To solve the problem of how many arrangements of the word "BHARAT" have the letters B and H never together, we can follow these steps:
### Step 1: Calculate the Total Arrangements of the Word "BHARAT"
The word "BHARAT" consists of 6 letters where the letter 'A' is repeated twice. The total number of arrangements can be calculated using the formula for permutations of multiset:
\[
\text{Total arrangements} = \frac{n!}{p_1! \cdot p_2! \cdots p_k!}
\]
Where:
- \( n \) is the total number of letters,
- \( p_1, p_2, \ldots, p_k \) are the frequencies of the repeated letters.
For "BHARAT":
- Total letters \( n = 6 \)
- Repeated letters: A appears 2 times.
Thus, the total arrangements are:
\[
\text{Total arrangements} = \frac{6!}{2!} = \frac{720}{2} = 360
\]
### Step 2: Calculate the Arrangements with B and H Together
Next, we consider B and H as a single unit or block. If we treat "BH" as one letter, we then have the following letters to arrange: {BH, A, R, A, T}.
This gives us a total of 5 units (BH, A, R, A, T), where A is still repeated twice.

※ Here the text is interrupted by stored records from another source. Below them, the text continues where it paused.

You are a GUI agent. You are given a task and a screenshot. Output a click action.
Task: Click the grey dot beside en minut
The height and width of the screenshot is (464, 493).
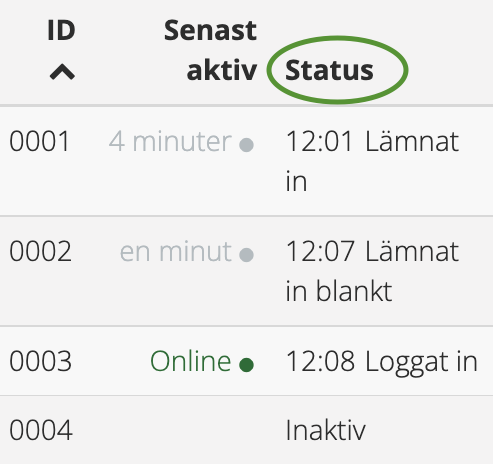point(246,255)
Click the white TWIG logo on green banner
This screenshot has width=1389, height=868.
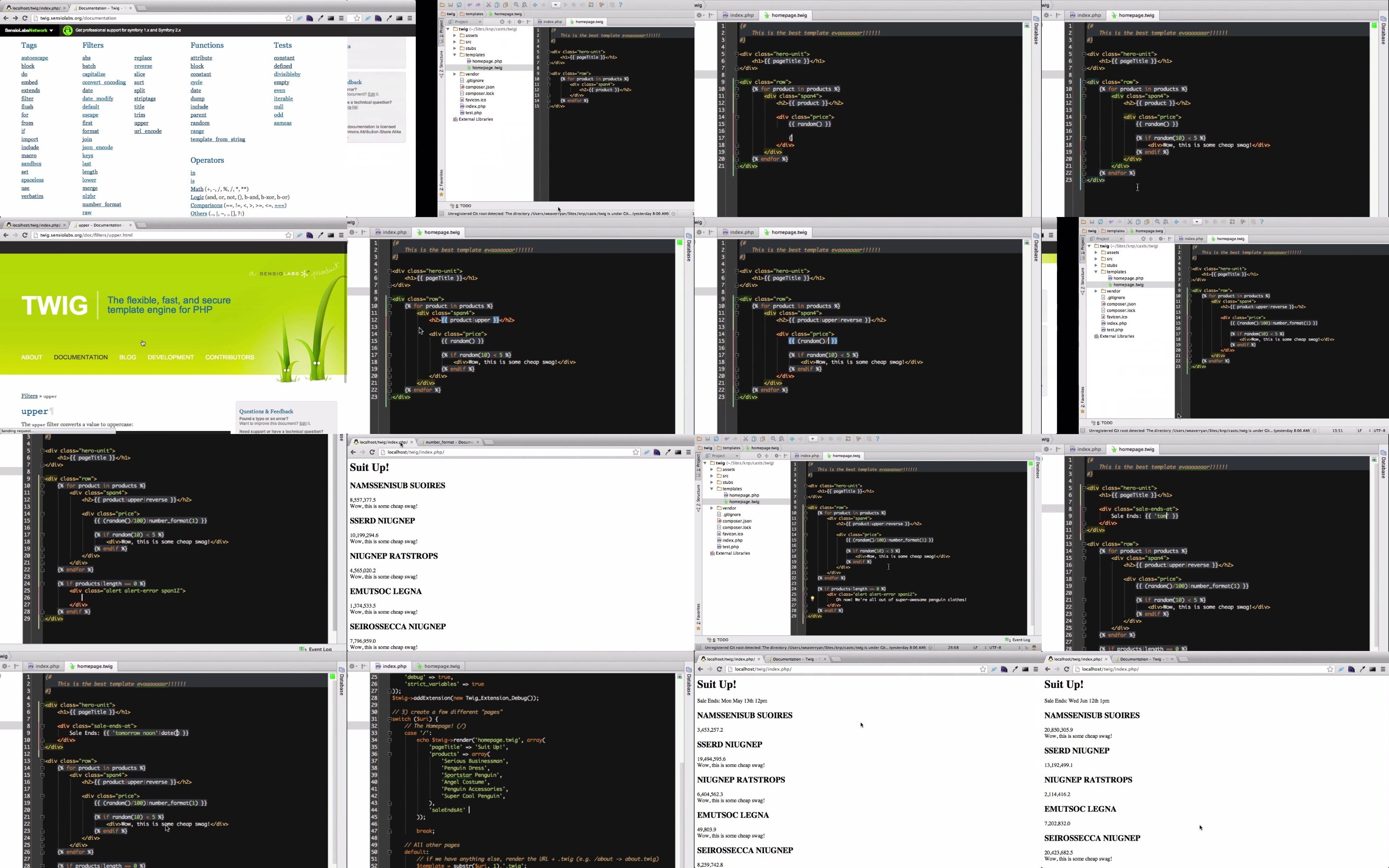pyautogui.click(x=55, y=306)
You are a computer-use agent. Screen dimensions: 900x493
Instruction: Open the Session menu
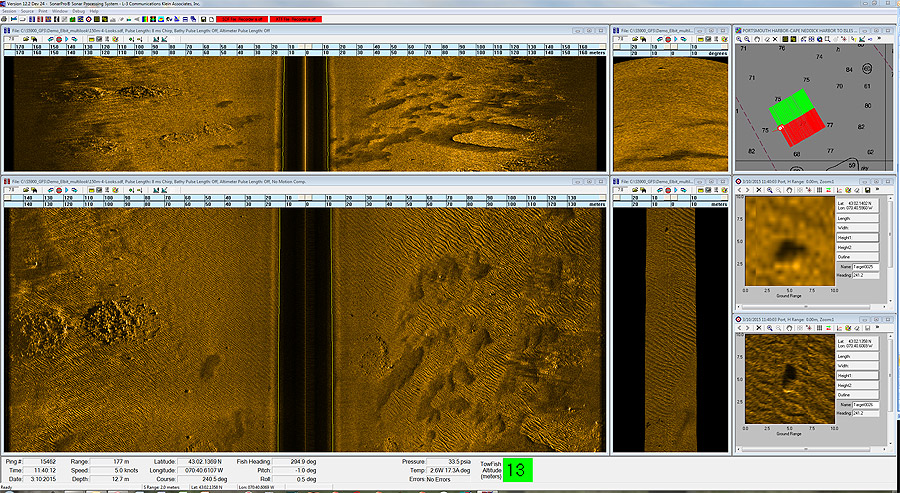tap(10, 10)
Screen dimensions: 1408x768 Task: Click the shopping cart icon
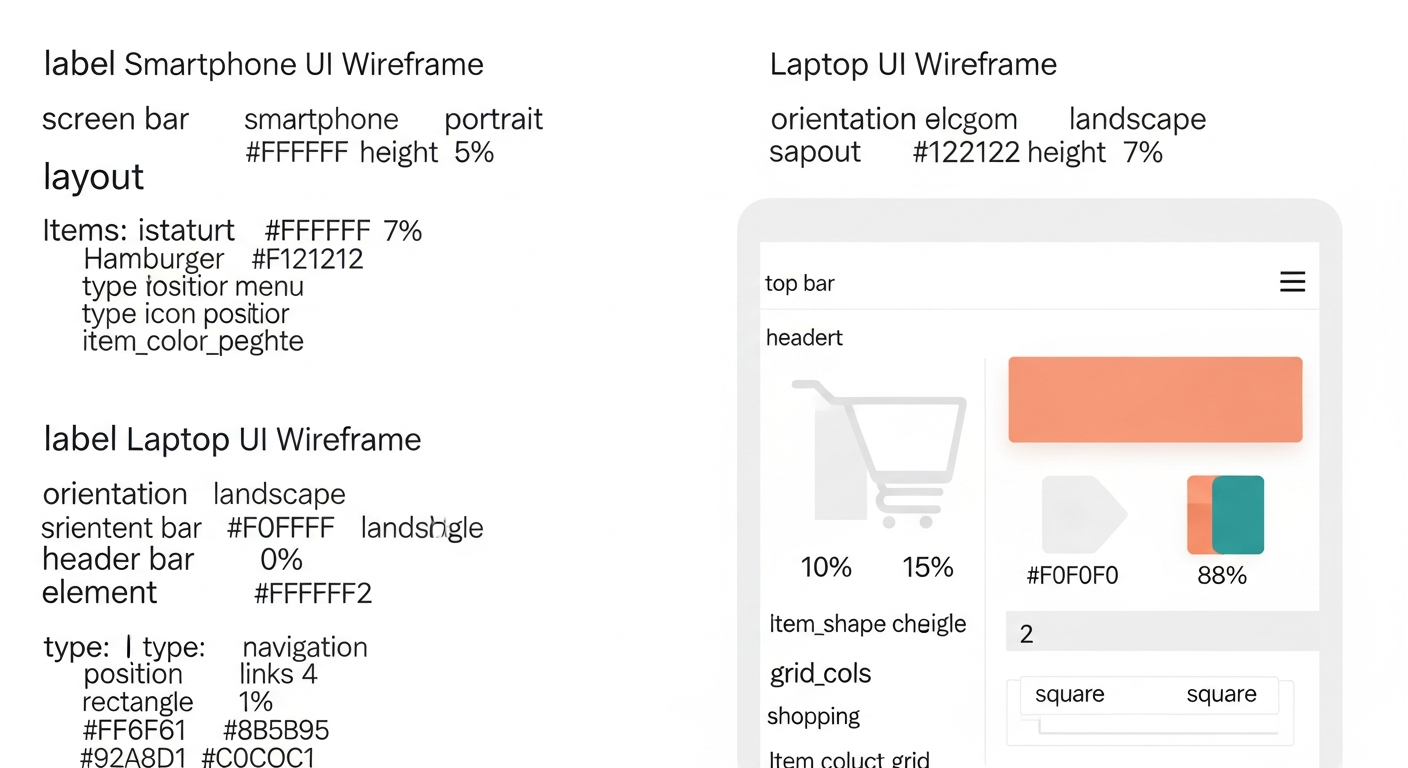pyautogui.click(x=882, y=451)
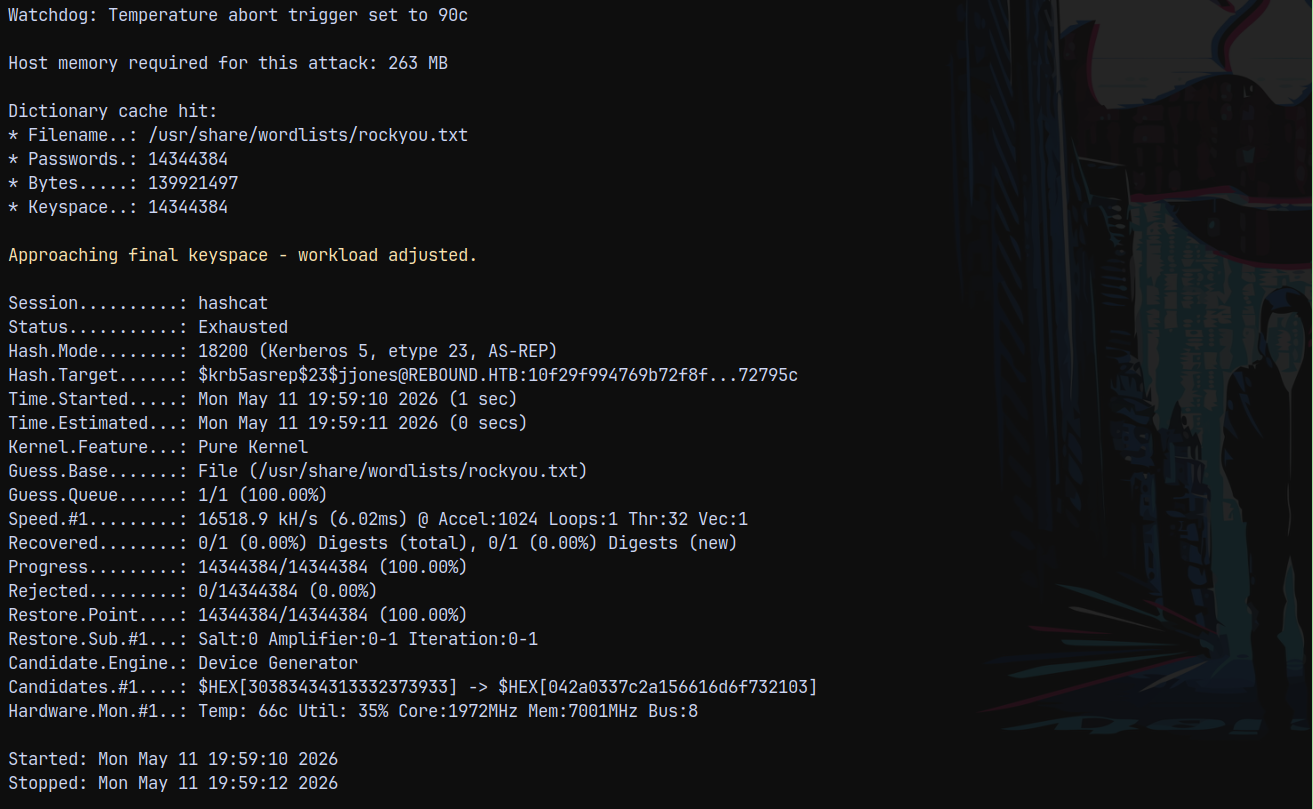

The number of arrangements of these 5 units is:
\[
\text{Arrangements with BH together} = \frac{5!}{2!} = \frac{120}{2} = 60
\]
### Step 3: Account for Internal Arrangements of B and H
Since B and H can also be arranged among themselves (as "BH" or "HB"), we need to multiply the arrangements by 2:
\[
\text{Total arrangements with B and H together} = 60 \times 2 = 120
\]
### Step 4: Calculate the Arrangements with B and H Never Together
Finally, to find the arrangements where B and H are never together, we subtract the arrangements where they are together from the total arrangements:
\[
\text{Arrangements with B and H never together} = \text{Total arrangements} - \text{Arrangements with B and H together}
\]
\[
\text{Arrangements with B and H never together} = 360 - 120 = 240
\]
### Final Answer
Thus, the number of arrangements of the word "BHARAT" where B and H are never together is **240**.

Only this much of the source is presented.